Searchie recently raised $2 million.
Why did you become an entrepreneur?
It was accidental and it was not at all what I expected it to be. I couldn’t really find the service I was looking for when we were hiring people and growing really fast as a business. Hiring was a dreaded pain, I moved into that space because I couldn’t deal with it.
The thing about being an entrepreneur is you can really experiment more. If you’re working for a company your wings are clipped, there’s politics, bureaucracy, things that are not good for the business. Being an entrepreneur you can create a unique offering and an environment you’d love to work with.
What were your main challenges when you first started?
Funding was the main challenge, you have to balance growth with cash. It was all self-funded, this year we had huge growth, so we raised a round this year. The decision is always difficult to go from self-funding to investors, we got valued outside the region and looked at our competitors and tried to gauge where we were. Sometimes you can be a bit blinded, you can be a big fish in the UAE, but a tiny fish globally.
What are the main lessons you’ve learned?
You have to be proactive, everything you get exposed to, you have to go start learning about it. You have to be so obsessed with your business and vision that you cannot think of anything else. One of the secrets of entrepreneurism is to be more open minded and absorb the expertise of the people who know more than you.
People think you have the freedom to do what you want, but you sacrifice so much. There is a fire inside of you which totally brings this whole new energy you never knew you had. You have to make many decisions under pressure, decisions on things you’ve never thought about. As you long you think strategically, the painful stuff doesn’t feel as painful, because it’s a step to get to your goal. If you get caught up in the pain and difficulty, you give up.
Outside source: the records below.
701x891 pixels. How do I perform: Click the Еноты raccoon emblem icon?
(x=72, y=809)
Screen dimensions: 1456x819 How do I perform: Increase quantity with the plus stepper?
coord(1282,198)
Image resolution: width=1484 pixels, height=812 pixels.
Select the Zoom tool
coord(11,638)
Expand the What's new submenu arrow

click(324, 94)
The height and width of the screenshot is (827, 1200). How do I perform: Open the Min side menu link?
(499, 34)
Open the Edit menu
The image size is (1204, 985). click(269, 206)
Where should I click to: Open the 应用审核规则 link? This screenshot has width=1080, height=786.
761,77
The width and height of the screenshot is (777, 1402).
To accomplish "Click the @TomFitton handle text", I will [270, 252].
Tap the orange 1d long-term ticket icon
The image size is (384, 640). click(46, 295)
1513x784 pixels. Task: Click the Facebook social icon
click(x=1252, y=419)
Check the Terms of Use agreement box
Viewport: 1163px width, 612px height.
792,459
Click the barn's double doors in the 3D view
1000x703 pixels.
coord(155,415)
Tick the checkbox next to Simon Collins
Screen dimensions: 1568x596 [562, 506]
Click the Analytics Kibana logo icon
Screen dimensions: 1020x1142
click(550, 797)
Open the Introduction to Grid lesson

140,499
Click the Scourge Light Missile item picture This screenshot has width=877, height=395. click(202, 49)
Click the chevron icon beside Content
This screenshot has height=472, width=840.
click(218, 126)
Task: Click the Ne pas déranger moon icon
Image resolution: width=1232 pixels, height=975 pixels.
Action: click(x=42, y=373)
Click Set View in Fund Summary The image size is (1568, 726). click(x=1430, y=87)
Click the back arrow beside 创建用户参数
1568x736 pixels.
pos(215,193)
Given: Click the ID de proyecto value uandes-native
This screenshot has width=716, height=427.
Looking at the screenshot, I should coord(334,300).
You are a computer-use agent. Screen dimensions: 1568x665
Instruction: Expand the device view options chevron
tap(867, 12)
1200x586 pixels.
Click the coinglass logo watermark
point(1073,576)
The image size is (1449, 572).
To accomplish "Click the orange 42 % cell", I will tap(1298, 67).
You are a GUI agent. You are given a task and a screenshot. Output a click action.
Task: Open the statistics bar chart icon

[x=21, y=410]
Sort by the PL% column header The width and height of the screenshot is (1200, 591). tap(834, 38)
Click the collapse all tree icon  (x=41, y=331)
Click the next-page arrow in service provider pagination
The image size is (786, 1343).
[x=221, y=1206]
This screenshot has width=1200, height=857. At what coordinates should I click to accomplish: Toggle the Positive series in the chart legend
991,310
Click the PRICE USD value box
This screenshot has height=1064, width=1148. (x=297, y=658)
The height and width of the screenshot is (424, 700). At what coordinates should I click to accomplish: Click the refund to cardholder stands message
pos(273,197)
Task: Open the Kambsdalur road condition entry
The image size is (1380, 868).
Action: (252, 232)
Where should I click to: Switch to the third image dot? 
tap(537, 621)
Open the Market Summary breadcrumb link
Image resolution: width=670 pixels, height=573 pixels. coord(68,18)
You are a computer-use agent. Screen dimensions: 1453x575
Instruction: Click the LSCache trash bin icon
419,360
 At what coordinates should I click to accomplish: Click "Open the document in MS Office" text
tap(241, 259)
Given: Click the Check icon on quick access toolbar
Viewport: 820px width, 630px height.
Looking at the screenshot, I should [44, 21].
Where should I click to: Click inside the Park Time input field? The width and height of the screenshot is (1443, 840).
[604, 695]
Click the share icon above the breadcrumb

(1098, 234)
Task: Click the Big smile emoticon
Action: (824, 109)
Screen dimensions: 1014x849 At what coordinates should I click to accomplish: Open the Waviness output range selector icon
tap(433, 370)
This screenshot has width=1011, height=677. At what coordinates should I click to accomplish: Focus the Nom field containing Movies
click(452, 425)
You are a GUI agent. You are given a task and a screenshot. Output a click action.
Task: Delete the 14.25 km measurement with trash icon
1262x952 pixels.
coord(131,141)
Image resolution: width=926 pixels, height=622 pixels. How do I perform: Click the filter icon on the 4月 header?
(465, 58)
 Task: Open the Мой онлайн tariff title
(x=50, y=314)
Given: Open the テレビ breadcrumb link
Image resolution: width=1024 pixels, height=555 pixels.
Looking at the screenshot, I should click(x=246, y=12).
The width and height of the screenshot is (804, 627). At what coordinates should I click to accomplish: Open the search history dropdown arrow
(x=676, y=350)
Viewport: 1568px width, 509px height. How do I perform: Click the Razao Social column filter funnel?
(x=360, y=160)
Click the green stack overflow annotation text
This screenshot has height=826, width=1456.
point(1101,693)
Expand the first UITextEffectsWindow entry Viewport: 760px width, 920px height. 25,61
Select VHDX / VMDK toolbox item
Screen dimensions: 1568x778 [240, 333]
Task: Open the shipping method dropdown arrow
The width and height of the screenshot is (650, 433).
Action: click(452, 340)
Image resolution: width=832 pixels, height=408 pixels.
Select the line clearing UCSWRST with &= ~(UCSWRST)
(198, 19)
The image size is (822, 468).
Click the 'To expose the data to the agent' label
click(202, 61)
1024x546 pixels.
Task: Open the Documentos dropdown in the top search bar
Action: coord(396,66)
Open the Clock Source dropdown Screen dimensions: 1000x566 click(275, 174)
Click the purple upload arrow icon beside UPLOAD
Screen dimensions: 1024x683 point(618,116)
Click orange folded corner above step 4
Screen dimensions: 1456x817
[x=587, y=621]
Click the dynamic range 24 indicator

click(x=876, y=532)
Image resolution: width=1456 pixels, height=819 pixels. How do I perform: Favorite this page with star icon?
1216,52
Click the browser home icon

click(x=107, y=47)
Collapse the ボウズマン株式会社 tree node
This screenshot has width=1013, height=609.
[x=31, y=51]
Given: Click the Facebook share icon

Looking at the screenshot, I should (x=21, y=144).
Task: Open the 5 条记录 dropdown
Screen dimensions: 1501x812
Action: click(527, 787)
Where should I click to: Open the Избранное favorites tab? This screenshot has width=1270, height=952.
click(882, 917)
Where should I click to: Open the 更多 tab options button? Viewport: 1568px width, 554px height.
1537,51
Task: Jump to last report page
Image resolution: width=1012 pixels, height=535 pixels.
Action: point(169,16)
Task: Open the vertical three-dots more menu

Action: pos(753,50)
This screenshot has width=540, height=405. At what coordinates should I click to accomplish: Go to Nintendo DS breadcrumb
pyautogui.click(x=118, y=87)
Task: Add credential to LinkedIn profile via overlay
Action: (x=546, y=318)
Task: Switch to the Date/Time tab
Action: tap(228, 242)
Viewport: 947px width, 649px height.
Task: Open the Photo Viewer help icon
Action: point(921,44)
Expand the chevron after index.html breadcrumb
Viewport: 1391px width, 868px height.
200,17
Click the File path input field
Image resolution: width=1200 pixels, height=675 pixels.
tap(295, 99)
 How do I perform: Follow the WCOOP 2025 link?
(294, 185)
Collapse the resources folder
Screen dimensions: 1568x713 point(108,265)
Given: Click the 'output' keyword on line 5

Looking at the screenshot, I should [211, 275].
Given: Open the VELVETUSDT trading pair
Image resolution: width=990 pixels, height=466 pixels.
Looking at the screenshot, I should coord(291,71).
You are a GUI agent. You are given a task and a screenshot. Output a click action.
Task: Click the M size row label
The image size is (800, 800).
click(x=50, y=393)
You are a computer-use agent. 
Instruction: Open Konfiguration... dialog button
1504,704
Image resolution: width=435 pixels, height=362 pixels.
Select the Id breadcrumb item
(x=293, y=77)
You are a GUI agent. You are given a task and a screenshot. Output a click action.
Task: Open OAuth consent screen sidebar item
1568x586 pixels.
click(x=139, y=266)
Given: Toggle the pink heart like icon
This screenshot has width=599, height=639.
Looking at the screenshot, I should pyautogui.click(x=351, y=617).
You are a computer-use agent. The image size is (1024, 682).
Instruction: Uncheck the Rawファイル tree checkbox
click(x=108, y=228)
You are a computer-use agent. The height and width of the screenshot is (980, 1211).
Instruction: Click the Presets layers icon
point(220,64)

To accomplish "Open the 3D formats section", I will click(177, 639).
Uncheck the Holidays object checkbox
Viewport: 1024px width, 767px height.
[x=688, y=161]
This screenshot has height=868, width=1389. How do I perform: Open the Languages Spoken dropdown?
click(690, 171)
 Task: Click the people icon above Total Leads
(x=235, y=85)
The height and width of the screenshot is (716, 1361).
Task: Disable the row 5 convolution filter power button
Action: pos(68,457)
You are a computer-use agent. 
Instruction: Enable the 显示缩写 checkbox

How did the AI component come into play?
We didn’t start with AI. Our [minimum viable product] MVP was a video platform for freelance recruiters, but we thought there are other video platforms out there, there were other freelance recruiter networks. We didn’t feel like it was a ground breaker. It took 10 months of research, reports, looking at personality traits and then we tried AI. We developed our own framework internally and used third party solutions in a different way to build our own and combine it all together.
What will your industry look like in the next decade?
AI is there to speed things up and be efficient. One of the biggest challenges is diversity of data and Mena has one of the most diverse databases, it is reflective of the region, which is one of our strongest points. The misunderstanding of AI is that it is taking away people’s jobs, but AI can solve everything about a business. If you give a person the right tools, they will improve the way things are done. As for hiring, a lot of people will continue to hire through word of mouth, then technology will change the way hiring is done and how we develop employees.